The Master Algorithm: How the Quest for the Ultimate Learning Machine Will Remake Our World
- Author: Pedro Domingos
- Language: English
- Subject: Artificial intelligence
- Genre: Philosophy, popular science
- Publisher: Basic Books
- Publication date: September 22, 2015
- Publication place: United States
- Media type: Print, e-book, audiobook
- Pages: 352 pp.
- ISBN: 978-0465065707

= The Master Algorithm =

Book by Pedro Domingos

The Master Algorithm: How the Quest for the Ultimate Learning Machine Will Remake Our World is a book by Pedro Domingos released in 2015. Domingos wrote the book in order to generate interest from people outside the field.

==Overview==
The book outlines five approaches of machine learning: inductive reasoning, connectionism, evolutionary computation, Bayes' theorem and analogical modelling. The author explains these tribes to the reader by referring to more understandable processes of logic, connections made in the brain, natural selection, probability and similarity judgments. Throughout the book, it is suggested that each different tribe has the potential to contribute to a unifying "master algorithm".
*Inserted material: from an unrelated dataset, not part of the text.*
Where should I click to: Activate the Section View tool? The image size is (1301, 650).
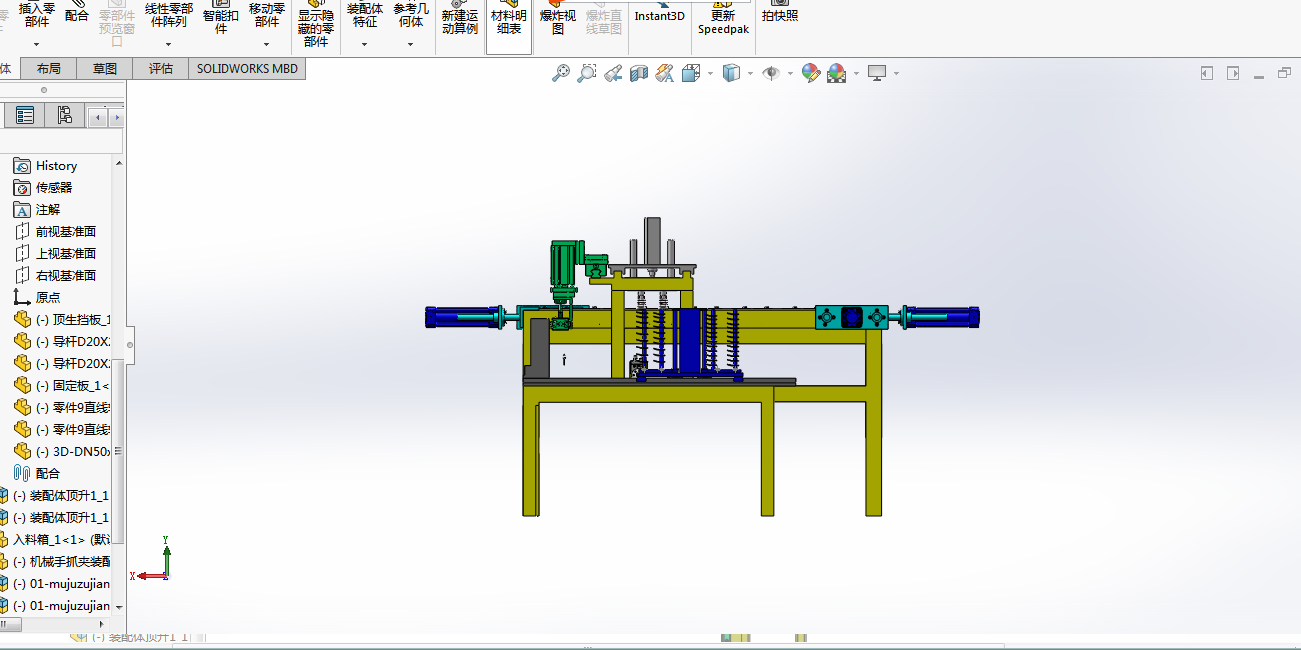tap(639, 73)
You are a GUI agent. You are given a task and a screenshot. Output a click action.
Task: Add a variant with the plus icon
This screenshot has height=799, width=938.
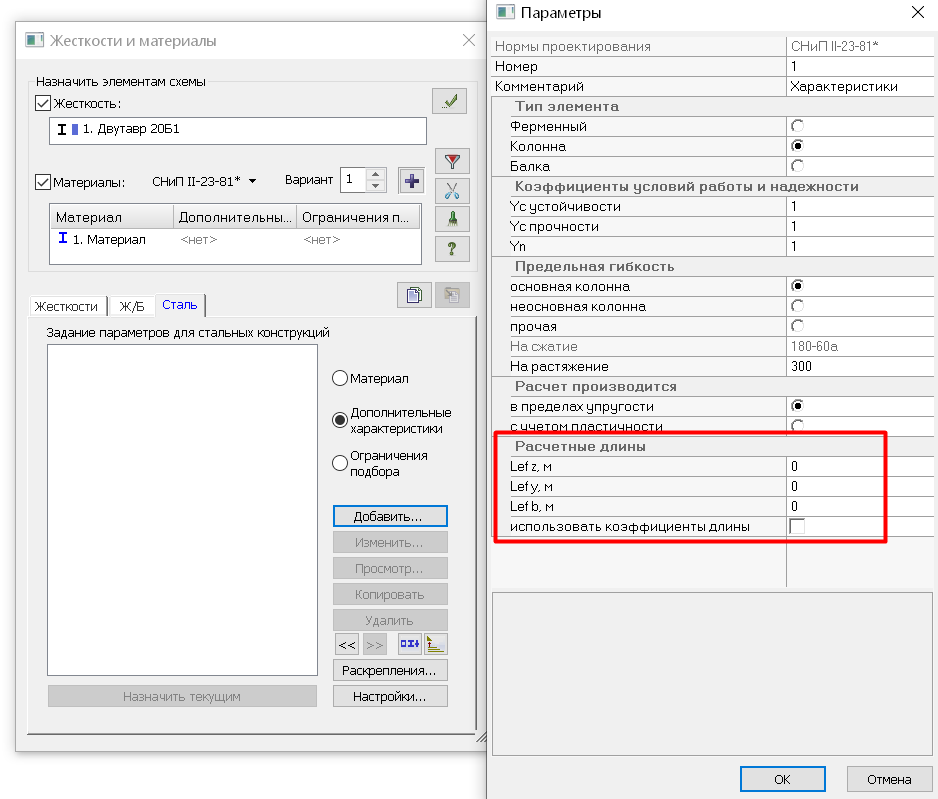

Towards the end of the book the author pictures a "master algorithm" in the near future, where machine learning algorithms asymptotically grow to a perfect understanding of how the world and people in it work. Although the algorithm doesn't yet exist, he briefly reviews his own invention of the Markov logic network.

==In the media==
In 2016 Bill Gates recommended the book, alongside Nick Bostrom's Superintelligence, as one of two books everyone should read to understand AI. In 2018 the book was noted to be on Chinese Communist Party general secretary Xi Jinping's bookshelf.

===Reception===
A computer science educator stated in Times Higher Education that the examples are clear and accessible. In contrast, The Economist agreed Domingos "does a good job" but complained that he "constantly invents metaphors that grate or confuse". Kirkus Reviews praised the book, stating that "Readers unfamiliar with logic and computer theory will have a difficult time, but those who persist will discover fascinating insights."

A New Scientist review called it "compelling but rather unquestioning".